One of Philadelphia’s native sons — television journalist Ed Bradley — will be the subject of a public mural in West Philadelphia.
Bradley was a longtime correspondent on the news magazine show “60 Minutes.” He died in 2006.
Mural Arts Philadelphia has designed and executed over 4000 murals in Philadelphia. This will be the first one about a journalist.
“Let’s face it, everybody. We live in very turbulent times, when journalistic integrity is more important than ever,” said Mural Arts director Jane Golden, speaking at St. Ignatius school in West Philadelphia. “It’s my hope that our tribute to Ed Bradley will inspire a new generation of journalists and encourage people to speak up and pursue the truth at all costs.”
The mural is still in the design phase; it will likely feature a 25-foot tall portrait of Bradley in the foreground, with sepia-toned images of his life as a journalist behind him. And — yes — it will feature the iconic gold earring in his left ear.
Bradley was born and raised in West Philadelphia, in the neighborhood then called the Black Bottom. It was a poor, African-American neighborhood, where Bradley was taught by the nuns of the St. Ignatius parish.
At the unveiling event, the current principal of St. Ignatius produced Bradley’s report card from the first grade. It shows he began his academic career as an average student but quickly learned the ropes of the whole school thing: he ended first grade strong, earning excellent marks.
After graduating from Cheyney State College (now called Cheyney University, t he oldest historically black university in America), he returned in Philadelphia to teach elementary school, moonlighting as on-air talent at radio station WDAS. He would move on to work for CBS in New York.
Bradley sustained injuries while reporting on the Vietnam War from Cambodia. He returned to the states to be the first African-American journalist to cover the White House. Eventually, he became a regular contributor to “60 Minutes” for 26 years.
He died of leukemia in 2006 at age 65.
“He never forgot that he was from this place called The Bottom,” said Bradley’s widow, Patricia Blanchet. “He always played against that: ‘Oh yeah? You think I’m from a place called The Bottom? You think I’m about The Bottom? Let me show you what Bottom people are about. We’re about integrity, we’re about grit, we’re about hard work, we’re about excellence and intelligence.'”
Bradley already has a street named after him; in 2015, a section of City Avenue was renamed Ed Bradley Way.
The man behind that effort — Leroy McCarthy — was also the driver of the mural.

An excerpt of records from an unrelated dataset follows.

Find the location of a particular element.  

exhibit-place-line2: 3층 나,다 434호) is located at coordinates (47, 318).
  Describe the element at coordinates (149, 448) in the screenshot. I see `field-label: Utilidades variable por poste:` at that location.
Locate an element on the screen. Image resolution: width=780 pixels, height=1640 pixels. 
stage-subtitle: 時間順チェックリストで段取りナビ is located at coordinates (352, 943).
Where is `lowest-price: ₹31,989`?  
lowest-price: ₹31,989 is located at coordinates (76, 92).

McCarthy, a fellow Cheyney alumnus (though he never knew Bradley personally), who works in the film industry as location manager. He doggedly pursued Golden and city Councilwoman Jannie Blackwell to greenlight the project.

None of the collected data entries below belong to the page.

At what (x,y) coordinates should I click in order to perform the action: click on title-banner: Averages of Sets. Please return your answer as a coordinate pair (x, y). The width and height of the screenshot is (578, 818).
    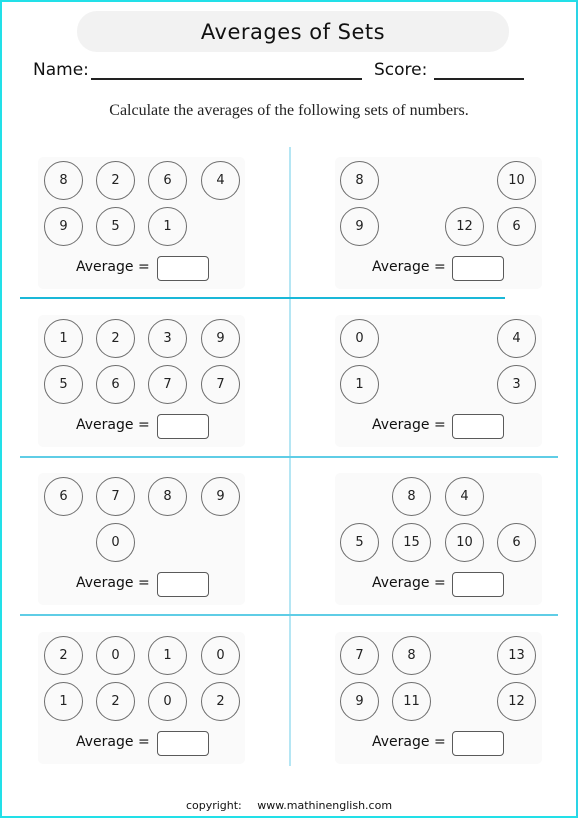
    Looking at the image, I should click on (293, 32).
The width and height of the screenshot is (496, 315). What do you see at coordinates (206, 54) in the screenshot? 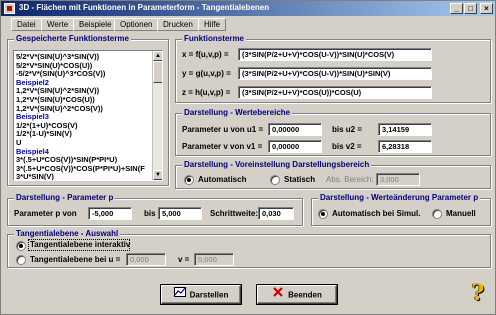
I see `x-function-label: x = f(u,v,p) =` at bounding box center [206, 54].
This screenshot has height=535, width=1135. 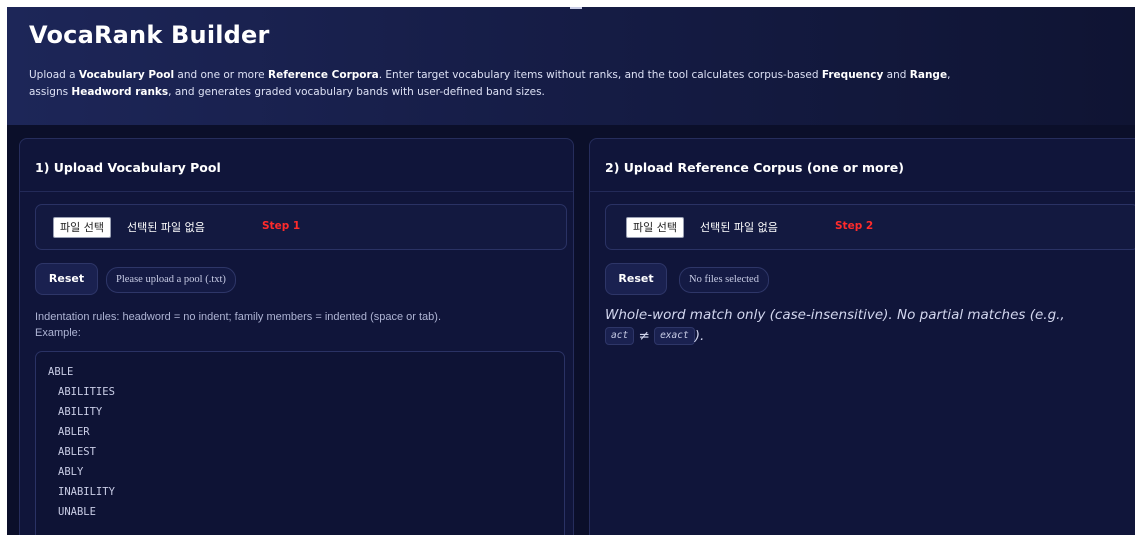 What do you see at coordinates (700, 336) in the screenshot?
I see `match-note-end: ).` at bounding box center [700, 336].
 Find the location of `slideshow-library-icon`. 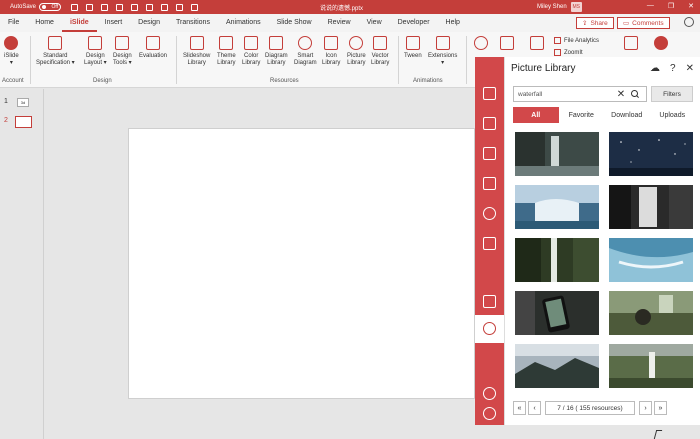

slideshow-library-icon is located at coordinates (490, 94).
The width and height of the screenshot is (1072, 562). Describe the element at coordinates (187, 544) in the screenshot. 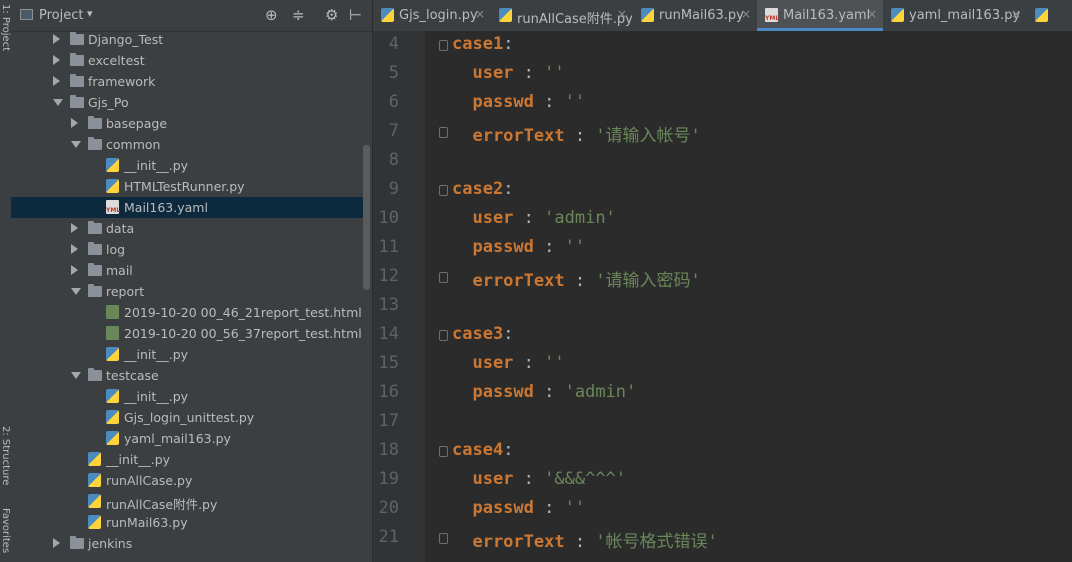

I see `tree-item: jenkins` at that location.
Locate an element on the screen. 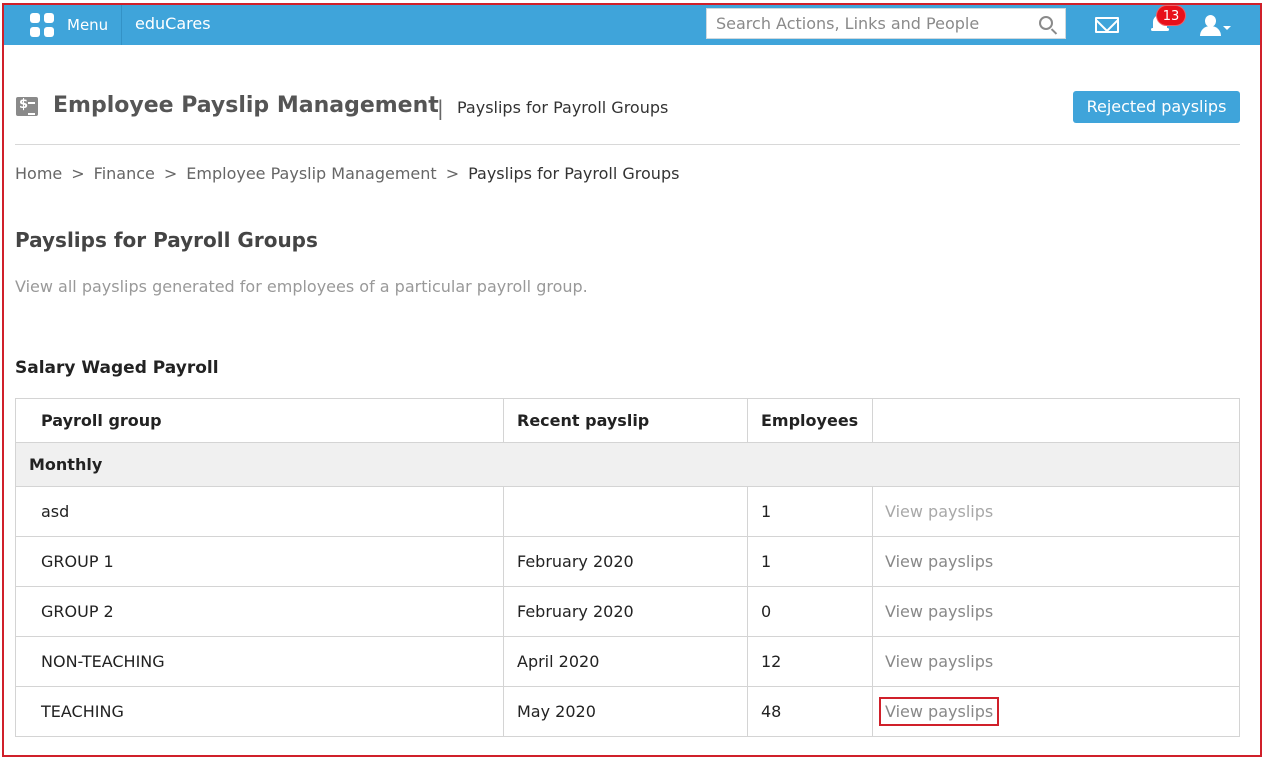  page-title: Employee Payslip Management is located at coordinates (246, 106).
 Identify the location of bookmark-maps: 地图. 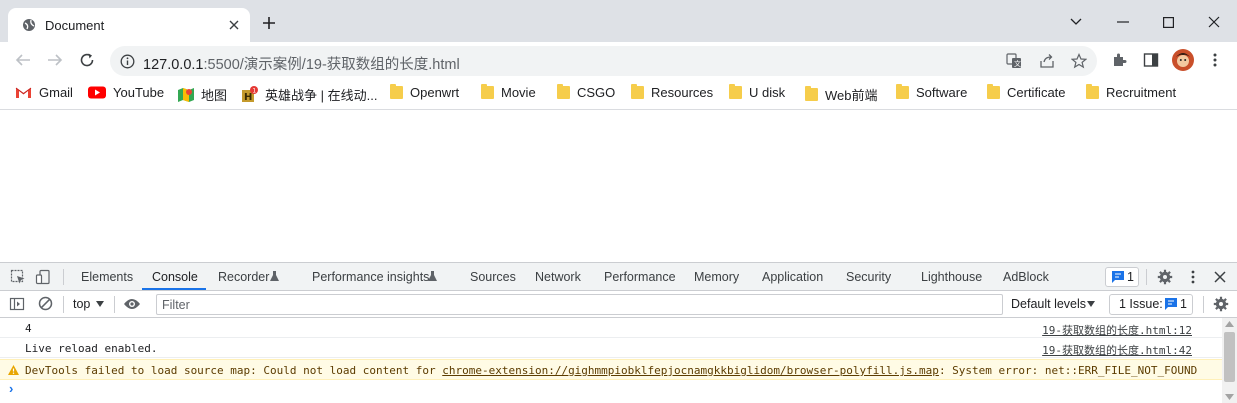
(202, 94).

The mural, to be started this summer, was designed by artist Ernel Martinez and will be painted on the side of a rowhome above a vacant lot near on Belmont Avenue near Girard. That particular house has no significance to Ed Bradley’s life, other than being in the general neighborhood where he grew up.
“Murals are really the autobiography of Philadelphia,” said Golden. “I think a city is made up of the people who live there. We need to honor our heroes in big, bold, tangible ways, and Ed Bradley is one of our heroes.”
Mural Arts will invite the public to help paint the mural on selected days. At those events, members of the National Association of Black Journalists will be on hand to talk to young people about careers in journalism. In the fall, planned workshops in area schools will expose students to the possibility of working in the arts and journalism fields, using Bradley as a role model.
“I think an image has to be enlivened, and it has to be activated,” said Blanchet. “The way you activate a mural on the street is to have the neighborhood engage with that mural.”
The mural is expected to be completed by November.